» TASK TO COMPLETE: Nothing left out, nothing added: return the full set of records.

Entries taken from a collection:
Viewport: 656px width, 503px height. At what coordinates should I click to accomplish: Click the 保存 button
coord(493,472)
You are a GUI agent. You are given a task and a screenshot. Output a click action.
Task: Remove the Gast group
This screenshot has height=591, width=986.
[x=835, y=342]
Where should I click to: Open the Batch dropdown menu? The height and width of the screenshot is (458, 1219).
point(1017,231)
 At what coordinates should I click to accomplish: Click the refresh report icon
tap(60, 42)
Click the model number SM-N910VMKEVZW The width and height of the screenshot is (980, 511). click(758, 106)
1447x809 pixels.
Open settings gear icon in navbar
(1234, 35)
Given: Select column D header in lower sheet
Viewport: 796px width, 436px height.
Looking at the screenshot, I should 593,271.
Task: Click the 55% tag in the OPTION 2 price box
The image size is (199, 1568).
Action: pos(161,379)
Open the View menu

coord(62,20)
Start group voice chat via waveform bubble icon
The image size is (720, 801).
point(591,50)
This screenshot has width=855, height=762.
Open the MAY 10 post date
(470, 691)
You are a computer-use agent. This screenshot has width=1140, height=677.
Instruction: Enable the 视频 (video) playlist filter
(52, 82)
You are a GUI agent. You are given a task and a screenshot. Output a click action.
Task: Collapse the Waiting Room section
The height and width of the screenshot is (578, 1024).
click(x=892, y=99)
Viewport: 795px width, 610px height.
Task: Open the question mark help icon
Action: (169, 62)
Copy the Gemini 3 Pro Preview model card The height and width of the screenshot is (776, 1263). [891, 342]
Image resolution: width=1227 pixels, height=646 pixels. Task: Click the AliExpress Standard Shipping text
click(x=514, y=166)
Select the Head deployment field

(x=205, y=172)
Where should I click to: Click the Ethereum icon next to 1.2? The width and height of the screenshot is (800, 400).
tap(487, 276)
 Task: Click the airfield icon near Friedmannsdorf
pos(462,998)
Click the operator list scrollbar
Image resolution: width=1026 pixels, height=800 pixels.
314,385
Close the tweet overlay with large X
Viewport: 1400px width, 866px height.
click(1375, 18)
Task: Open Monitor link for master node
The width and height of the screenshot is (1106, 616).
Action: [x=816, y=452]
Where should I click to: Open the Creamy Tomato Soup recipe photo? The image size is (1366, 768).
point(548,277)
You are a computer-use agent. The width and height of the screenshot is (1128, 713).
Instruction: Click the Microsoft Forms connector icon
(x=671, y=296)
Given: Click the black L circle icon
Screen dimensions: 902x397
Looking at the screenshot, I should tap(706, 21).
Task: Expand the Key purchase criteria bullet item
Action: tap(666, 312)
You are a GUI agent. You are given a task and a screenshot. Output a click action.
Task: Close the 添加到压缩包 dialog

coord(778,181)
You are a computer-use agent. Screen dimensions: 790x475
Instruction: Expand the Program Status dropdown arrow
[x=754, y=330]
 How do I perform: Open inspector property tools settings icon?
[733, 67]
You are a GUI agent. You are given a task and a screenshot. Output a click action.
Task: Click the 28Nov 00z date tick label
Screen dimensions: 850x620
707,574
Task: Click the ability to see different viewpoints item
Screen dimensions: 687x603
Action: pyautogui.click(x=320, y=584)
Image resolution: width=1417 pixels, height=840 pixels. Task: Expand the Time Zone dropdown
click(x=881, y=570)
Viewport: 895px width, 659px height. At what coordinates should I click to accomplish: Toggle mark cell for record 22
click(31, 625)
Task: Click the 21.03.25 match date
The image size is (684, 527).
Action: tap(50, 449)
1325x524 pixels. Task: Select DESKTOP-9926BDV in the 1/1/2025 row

» TASK SOLUTION:
Viewport: 656px width, 503px height. At what coordinates should I click to accomplish: Click the 保存 button
coord(493,472)
You are a GUI agent. You are given a task and a screenshot. Output a click action.
Task: Remove the Gast group
This screenshot has height=591, width=986.
[x=835, y=342]
Where should I click to: Open the Batch dropdown menu? The height and width of the screenshot is (458, 1219).
point(1017,231)
 At what coordinates should I click to accomplish: Click the refresh report icon
tap(60, 42)
Click the model number SM-N910VMKEVZW The width and height of the screenshot is (980, 511). click(758, 106)
1447x809 pixels.
Open settings gear icon in navbar
(1234, 35)
Given: Select column D header in lower sheet
Viewport: 796px width, 436px height.
Looking at the screenshot, I should 593,271.
Task: Click the 55% tag in the OPTION 2 price box
The image size is (199, 1568).
Action: pos(161,379)
Open the View menu

coord(62,20)
Start group voice chat via waveform bubble icon
The image size is (720, 801).
point(591,50)
This screenshot has width=855, height=762.
Open the MAY 10 post date
(470, 691)
You are a computer-use agent. This screenshot has width=1140, height=677.
Instruction: Enable the 视频 (video) playlist filter
(52, 82)
You are a GUI agent. You are given a task and a screenshot. Output a click action.
Task: Collapse the Waiting Room section
The height and width of the screenshot is (578, 1024).
click(x=892, y=99)
Viewport: 795px width, 610px height.
Task: Open the question mark help icon
Action: (169, 62)
Copy the Gemini 3 Pro Preview model card The height and width of the screenshot is (776, 1263). [891, 342]
Image resolution: width=1227 pixels, height=646 pixels. Task: Click the AliExpress Standard Shipping text
click(x=514, y=166)
Select the Head deployment field

(x=205, y=172)
Where should I click to: Click the Ethereum icon next to 1.2? The width and height of the screenshot is (800, 400).
tap(487, 276)
 Task: Click the airfield icon near Friedmannsdorf
pos(462,998)
Click the operator list scrollbar
Image resolution: width=1026 pixels, height=800 pixels.
314,385
Close the tweet overlay with large X
Viewport: 1400px width, 866px height.
click(1375, 18)
Task: Open Monitor link for master node
The width and height of the screenshot is (1106, 616).
Action: [x=816, y=452]
Where should I click to: Open the Creamy Tomato Soup recipe photo? The image size is (1366, 768).
point(548,277)
You are a computer-use agent. The width and height of the screenshot is (1128, 713).
Instruction: Click the Microsoft Forms connector icon
(x=671, y=296)
Given: Click the black L circle icon
Screen dimensions: 902x397
Looking at the screenshot, I should tap(706, 21).
Task: Expand the Key purchase criteria bullet item
Action: tap(666, 312)
You are a GUI agent. You are given a task and a screenshot. Output a click action.
Task: Close the 添加到压缩包 dialog

coord(778,181)
You are a computer-use agent. Screen dimensions: 790x475
Instruction: Expand the Program Status dropdown arrow
[x=754, y=330]
 How do I perform: Open inspector property tools settings icon?
[733, 67]
You are a GUI agent. You are given a task and a screenshot. Output a click action.
Task: Click the 28Nov 00z date tick label
Screen dimensions: 850x620
707,574
Task: Click the ability to see different viewpoints item
Screen dimensions: 687x603
Action: pyautogui.click(x=320, y=584)
Image resolution: width=1417 pixels, height=840 pixels. Task: Expand the Time Zone dropdown
click(x=881, y=570)
Viewport: 895px width, 659px height. At what coordinates should I click to accomplish: Toggle mark cell for record 22
click(31, 625)
Task: Click the 21.03.25 match date
The image size is (684, 527).
Action: tap(50, 449)
1325x524 pixels. Task: Select DESKTOP-9926BDV in the 1/1/2025 row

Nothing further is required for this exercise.